Stop it, stop it. You’re fine, there’s nothing there, I say, in an attempt to calm myself. Breathe normally, breathe slowly, I tell myself. It’s a little difficult with the constant spraying my face but I manage to slow my breathing, slow my heart rate. I can feel myself relaxing a little, ready to face the situation logically. Calmer, calmer, no worries, breath, you’ve got th— Something brushes my leg.

Comments 6

Yikes! Just when I thought it was safe to go swimming … this is before your time I’m sure, but I remember when the original Jaws movie came out (I was just a kiddo, so only saw commercials and then read the book). Your piece reminds me a little of that terror.

Ha, yeah, a little before my time - but I do remember watching it as a kid and being terrified. I’m pretty sure that’s part of the reason why I don’t really like swimming at the beach and god forbid a piece of seaweed touches my leg or a cloud makes a shadow over the water! But living on the coast in Australia means many beach trips - I just tend to stay on land or in shallow water!

You did really good! The transitions between the imagination and reality were smooth, and I really like how you included that. It made it feel more real and added emotion to the scene, well, more emotion than if you hadn’t included it.


Something I really want to point out, I LOVE how you didn’t pause the scene to infodump exactly what happened and how your character got there. Because when you’re in a situation like that, your mind runs way too much for you to stop and think about something like that. You already know exactly what got you there and exactly how you feel about it because you’re feeling it in the moment and it’s causing you to imagine these things or your heart to go fast or you to start hyperventilating. Which is exactly what you showed us here, you focused on the character in THIS moment of the story, on how they would feel, on what they would think, without a random mountain of information that wouldn’t have given the reader any connection or feeling becuase you would have been telling, not showing. But you did show us, and gave yourself a hundred possibilities to (if you were to turn it into a story) give the readers as much connection to the character as possible for when it IS time to find out what happened, or perhaps you would have shown it before.

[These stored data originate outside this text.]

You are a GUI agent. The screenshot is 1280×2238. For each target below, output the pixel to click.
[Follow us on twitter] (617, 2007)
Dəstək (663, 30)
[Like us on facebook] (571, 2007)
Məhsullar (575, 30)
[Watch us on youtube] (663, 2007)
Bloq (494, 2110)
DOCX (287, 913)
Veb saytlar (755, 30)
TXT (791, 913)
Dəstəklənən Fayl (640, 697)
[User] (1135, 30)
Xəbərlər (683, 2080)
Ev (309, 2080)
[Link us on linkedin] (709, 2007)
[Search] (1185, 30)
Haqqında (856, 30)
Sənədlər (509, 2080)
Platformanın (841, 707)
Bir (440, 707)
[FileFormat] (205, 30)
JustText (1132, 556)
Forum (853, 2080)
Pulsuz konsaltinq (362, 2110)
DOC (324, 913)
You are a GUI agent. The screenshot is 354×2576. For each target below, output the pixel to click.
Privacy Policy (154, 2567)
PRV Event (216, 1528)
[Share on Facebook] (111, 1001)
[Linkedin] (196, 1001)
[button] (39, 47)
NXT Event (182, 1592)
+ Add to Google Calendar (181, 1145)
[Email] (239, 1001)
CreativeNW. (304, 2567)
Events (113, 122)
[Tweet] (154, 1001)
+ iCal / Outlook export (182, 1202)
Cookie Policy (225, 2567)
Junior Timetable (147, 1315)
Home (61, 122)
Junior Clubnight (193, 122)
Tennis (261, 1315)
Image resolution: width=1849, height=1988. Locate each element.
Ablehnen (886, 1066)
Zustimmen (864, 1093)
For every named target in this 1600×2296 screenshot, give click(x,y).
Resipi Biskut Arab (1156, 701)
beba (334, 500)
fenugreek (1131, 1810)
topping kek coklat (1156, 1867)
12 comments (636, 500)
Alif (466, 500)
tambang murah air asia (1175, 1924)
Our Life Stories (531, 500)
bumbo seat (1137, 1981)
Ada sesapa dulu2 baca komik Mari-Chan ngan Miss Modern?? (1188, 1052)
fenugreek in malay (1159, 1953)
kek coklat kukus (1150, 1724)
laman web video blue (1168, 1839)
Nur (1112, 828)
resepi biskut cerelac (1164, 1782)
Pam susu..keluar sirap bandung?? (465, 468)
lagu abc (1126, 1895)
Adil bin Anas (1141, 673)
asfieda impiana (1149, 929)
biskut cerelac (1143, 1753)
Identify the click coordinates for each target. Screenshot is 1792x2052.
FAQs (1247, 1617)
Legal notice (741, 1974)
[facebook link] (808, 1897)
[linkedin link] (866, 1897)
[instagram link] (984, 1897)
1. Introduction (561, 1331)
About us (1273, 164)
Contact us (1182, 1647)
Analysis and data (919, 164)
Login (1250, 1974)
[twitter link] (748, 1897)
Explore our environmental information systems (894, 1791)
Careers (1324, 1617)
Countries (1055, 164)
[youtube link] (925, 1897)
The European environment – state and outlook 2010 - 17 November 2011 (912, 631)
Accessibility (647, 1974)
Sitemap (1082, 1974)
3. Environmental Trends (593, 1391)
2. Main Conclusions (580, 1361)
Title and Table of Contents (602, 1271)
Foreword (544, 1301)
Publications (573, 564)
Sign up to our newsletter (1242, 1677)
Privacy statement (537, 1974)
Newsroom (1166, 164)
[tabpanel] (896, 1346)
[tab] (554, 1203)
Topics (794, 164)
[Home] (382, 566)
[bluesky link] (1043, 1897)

The only thing I would have done different is added the sky. Not only becuase it would have given the readers a better picture but because it would have added to the feeling. Like if it was night and they character saw a black sky, you wouldn’t have to say “and it’s night so I’m extra scared” because the reader would already feel that. Or if it were a sunset, the reader would feel the “impending doom” and it would have added more.


But aside from that, you did amazing! And of course, this is just feedback. ❤️

Awesome - thanks so much for that comprehensive feedback - appreciate it! Oh yeah, adding in the sky is a great idea - it’s pretty much the only other thing the character can look at apart from the water!

I very much enjoyed this, thank you Sarah! I think you did a great job capturing the thoughts of someone stranded at sea, I know it’d be hard to not consider a great white appearing from beneath you as you are just out there all alone. I don’t know if I ought to consider it a negative or positive thing, but I didn’t initially notice the shift from the what is actually happening to the what if of the situation; that is from in the water to “oh no, what if there’s a shark.” I did appreciate the inner dialogue that showed the narrator coming to their senses with telling themselves they are fine and trying to be calm, to the punchline of “something brushes my leg” got a genuine chuckle from me for that.

Thanks for the feedback Zane - yep, too many shark movies combined with living near the beach most of my life has let my imagination run wild!